Shiela disappointedly uttered, “Around 1,200 nurses are affected by the deployment ban compared to more than 200K displaced and unemployed nurses. Siguro naman dun sa 200K na yun eh hindi lahat fresh graduates or kakapasa pa lang ng board exam. Meron dyan skilled but they probably opted to stay home. Eh kasi nga naman pagod lang makukuha nila kung magtatrabaho sila sa ospital where they are not fairly and justly compensated. Yung working conditions ng nurses dito ay napakapangit. I have experienced a shift with 100 patients and only 3 nurses on duty. Pitong taon din ako nawalay sa mga anak ko and if I have a choice I would rather work here and be with my kids rather than see them once a year. Who wants to miss their child’s birthdays and graduation. But sadly, di kami respetado dito.”
Michael added, “There is no shortage. It’s just that the nursing profession is not taken care of by the society in general. I’m not blaming any group or the government. Yun bang parang mag-abroad ka na lang.” The Philippines had been a key exporter of nurses abroad which include but not limited to USA, UK, Middle East, Europe and Singapore. It seemed like going abroad as a nurse is the norm after graduating and gaining a few years of experience.
Kei, a nurse working in Saudi Arabia, left her job in January 2020 as she expected to be deployed in the United Kingdom by May. But because of the government’s movement to ban nurses from migrating, she had to stay in the Philippines unemployed. She affirmed, “The difference is we can feed our families. If you live in the Philippines, sometimes a nurse’s salary is not even enough for himself/herself.”
Government officials and other Filipino citizens insist that it is the medical professionals’ ‘heroic duty’ to serve the country in this trying time. Philippines’ COVID-19 policy chief implementer Secretary Carlito Galvez Jr. said, “We have to preserve them to serve our country. This is the heroic duty as doctors and nurses – to serve our country, to serve our people, to serve our humanity,”
Whilst patriotism is a trait that can be traced back from our ancestors, Filipinos are also known to be family oriented. And these nurses that are begging to lift the ban are just thinking of their families’ welfare first so they can provide financial support. Kei added, “We became nurses with our own or our parent’s money, we worked so hard only to be serving in a country who doesn’t appreciate us, nurses. That is very heartbreaking for me too.”
The Philippine government’s action to ban health workers from migrating is part of protecting public health amidst the pandemic. The initial reaction is to keep the health workforce in order to prepare for the surge of Covid cases that may overwhelm the health system. However, they may also ponder on possibilities that may attract inactive nurses to join the register again and let the others choose where they want to practise whatever reason they may have.

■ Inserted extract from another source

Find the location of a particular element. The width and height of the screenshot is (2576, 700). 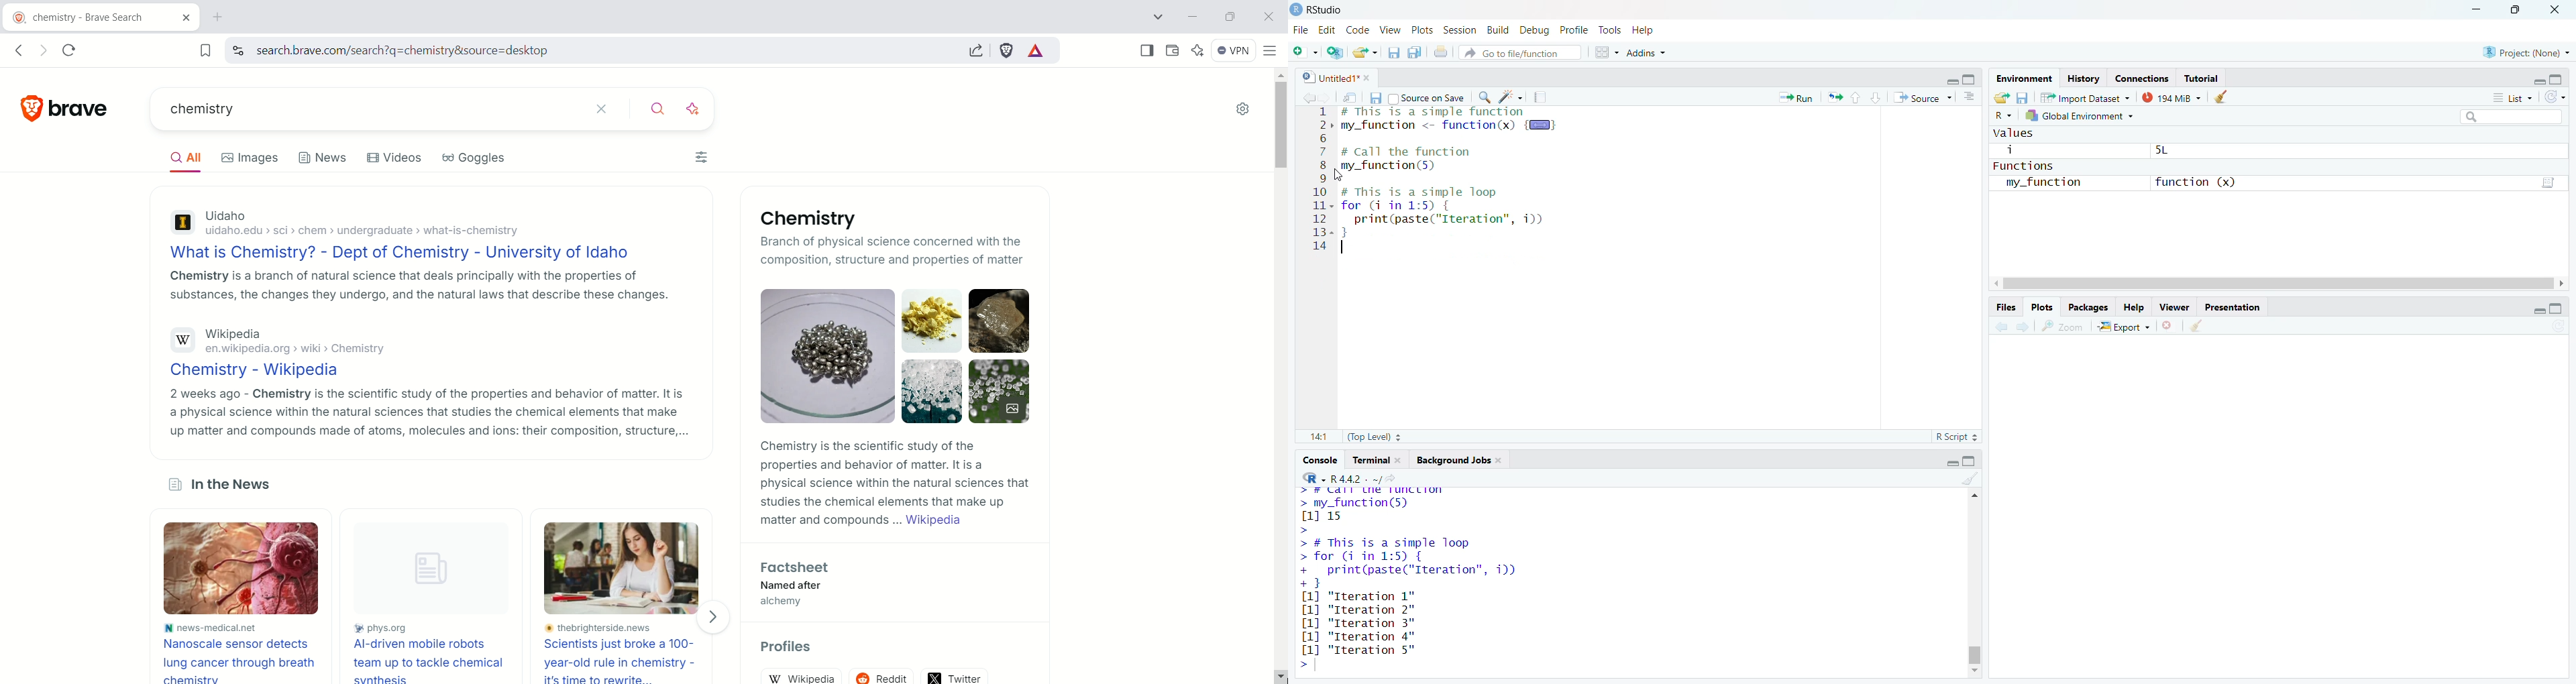

addins is located at coordinates (1646, 52).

Better working conditions, just compensation, respect and appreciation are just some of the things that may motivate a nurse to work and continually provide his/her expertise. As the general public became aware of the value of nurses in the country, one would hope that the society wouldn’t revert back to how they’ve treated them over the years. Holding them to choose freely where opportunity and livelihood exist, will just amplify the frustration of being a nurse in the Philippines. Just like you and me, all they wanted is to have a better life for them and their families.